- _WHAT YOU WILL DO_:
a - Copy the stretch of the forum thread on AI art below from "[-] Grumpy@sh.itjust.works 2" through "cannot be copyrighted.".
b - Carry on the forum thread on AI art below from the point where it stops.

[start GIVEN PASSAGE]

Artists who look at art are processing it in a relatable, human way. An AI doesnt look at art. A human tells the AI to find art and plug it in, knowing that work is copyrighted and not available for someone else's commercial project to develop an AI.

[-] Grumpy@sh.itjust.works 2 points 9 months ago

That's not how AI art works. You can't tell it to find art and plug it in. It doesn't have the capability to store or copy existing artworks. It only contains the matrix of vectors which contain concepts. Concepts cannot be copyrighted.

[-] Kerfuffle@sh.itjust.works -1 points 9 months ago

You can’t tell it to find art and plug it in.

Kind of. The AI doesn't go out and find/do anything, people include images in its training data though. So it's the human that's finding the art and plugging it in — most likely through automated processes that just scrape massive amounts of images and add them to the corpus used for training.

It doesn’t have the capability to store or copy existing artworks. It only contains the matrix of vectors which contain concepts.

Sorry, this is wrong. You definitely can train AI to produce works that are very nearly a direct copy. How "original" works created by the AI are is going to depend on the size of the corpus it got trained on. If you train the AI (or put a lot of weight on) training for just a couple works from one specific artist or something like that it's going to output stuff that's very similar. If you train the AI on 1,000,000 images from all different artists, the output isn't really going to resemble any specific artist's style or work.

[end GIVEN PASSAGE]
[start RECORDED INFORMATION]

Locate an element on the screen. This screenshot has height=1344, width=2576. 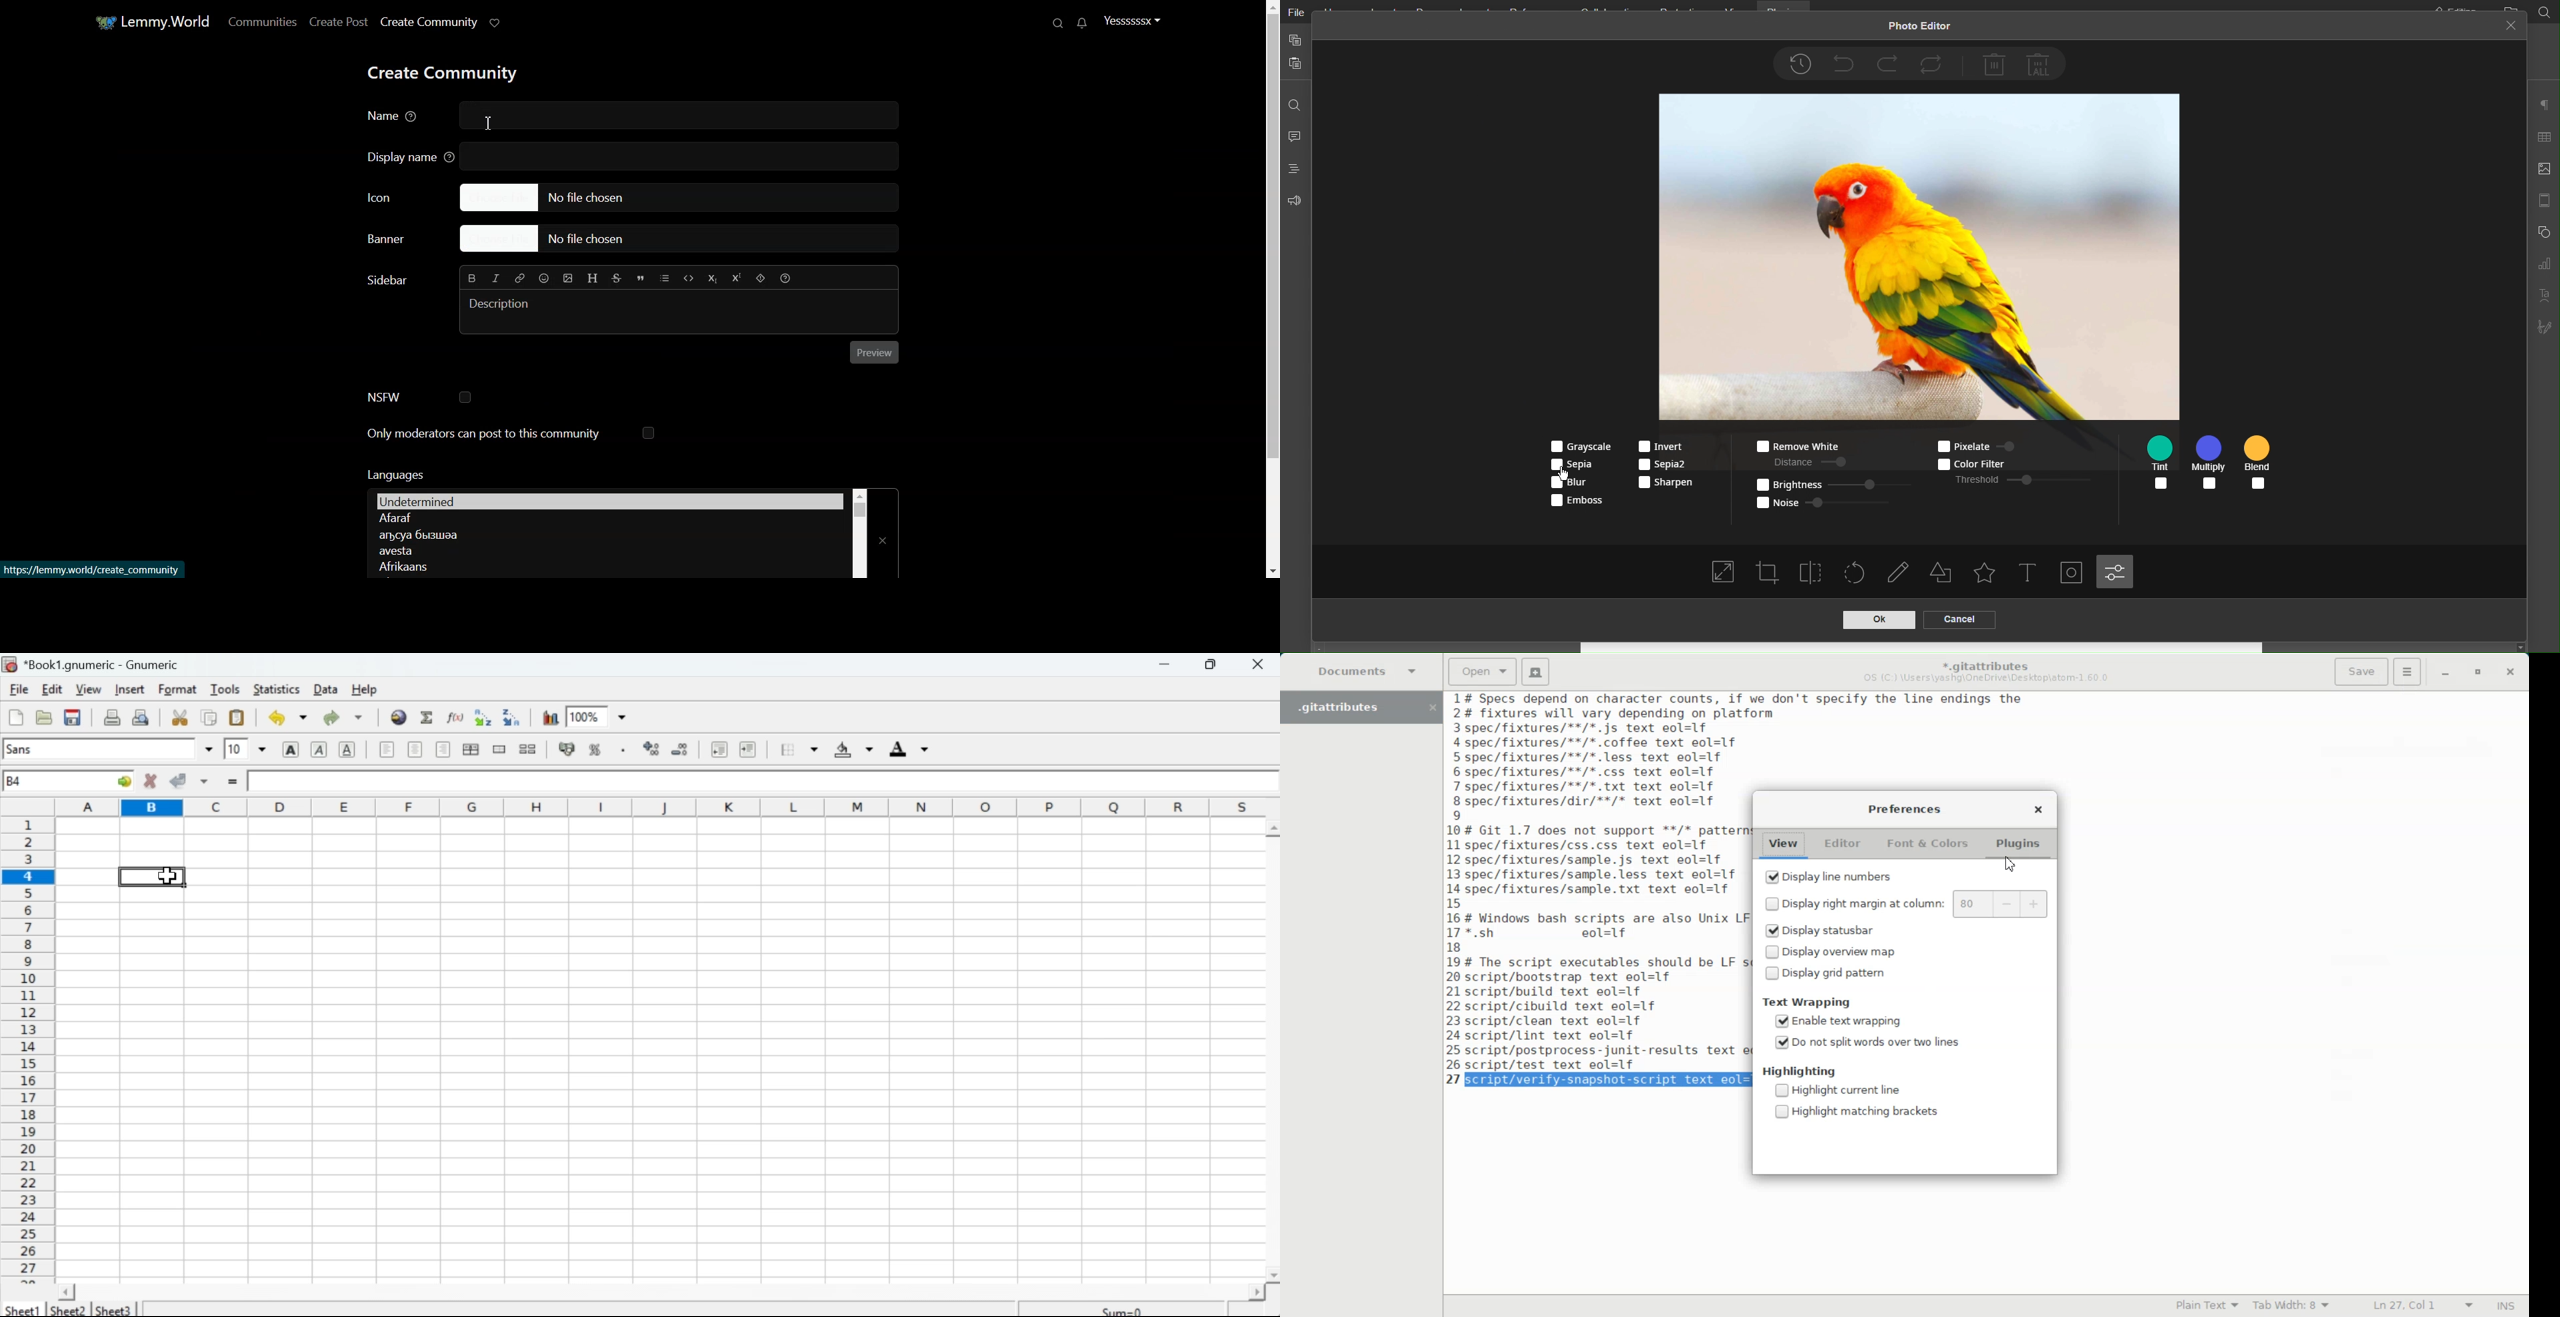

[end RECORDED INFORMATION]

- _PER-TASK ANSWERS_:
a -
[-] Grumpy@sh.itjust.works 2 points 9 months ago

That's not how AI art works. You can't tell it to find art and plug it in. It doesn't have the capability to store or copy existing artworks. It only contains the matrix of vectors which contain concepts. Concepts cannot be copyrighted.

b -
That's why the company emphasized they weren't training the AI to replicate a specific artist's (or design company, etc) works.

[-] Grumpy@sh.itjust.works 2 points 9 months ago

Sorry, this is wrong.

As a general statement: No, I am not. You're making an over specific scenario to make it true. Sure, if I take 1 image and train a model just on that one image, it'll make that exact same image. But that's no different than me just pressing copy and paste on a single image file. The latter does the job whole lot better too. This entire counter argument is nothing more than being pedantic.

Furthermore, if I'm making such specific instructions to the AI, then I am the one who's replicating the art. It doesn't matter if I use a pencil to trace out the existing art, using photoshop, or creating a specific AI model. I am the one who's doing that.

[-] Kerfuffle@sh.itjust.works 1 points 9 months ago

As a general statement: No, I am not.

You didn't qualify what you said originally. It either has the capability or not: you said it didn't, it actually does.

You’re making an over specific scenario to make it true.

Not really. It isn't that far-fetched that a company would see an artist they'd like to use but also not want to pay that artist's fees so they train an AI on the artist's portfolio and can churn out very similar artwork. Training it on one or two images is obviously contrived, but a situation like what I just mentioned is very plausible.

This entire counter argument is nothing more than being pedantic.

So this isn't true. What you said isn't accurate with the literal interpretation and it doesn't work with the more general interpretation either. The person higher in the thread called it stealing: in that case it wasn't, but AI models do have the capability to do what most people would probably call "stealing" or infringing on the artist's rights. I think recognizing that distinction is important.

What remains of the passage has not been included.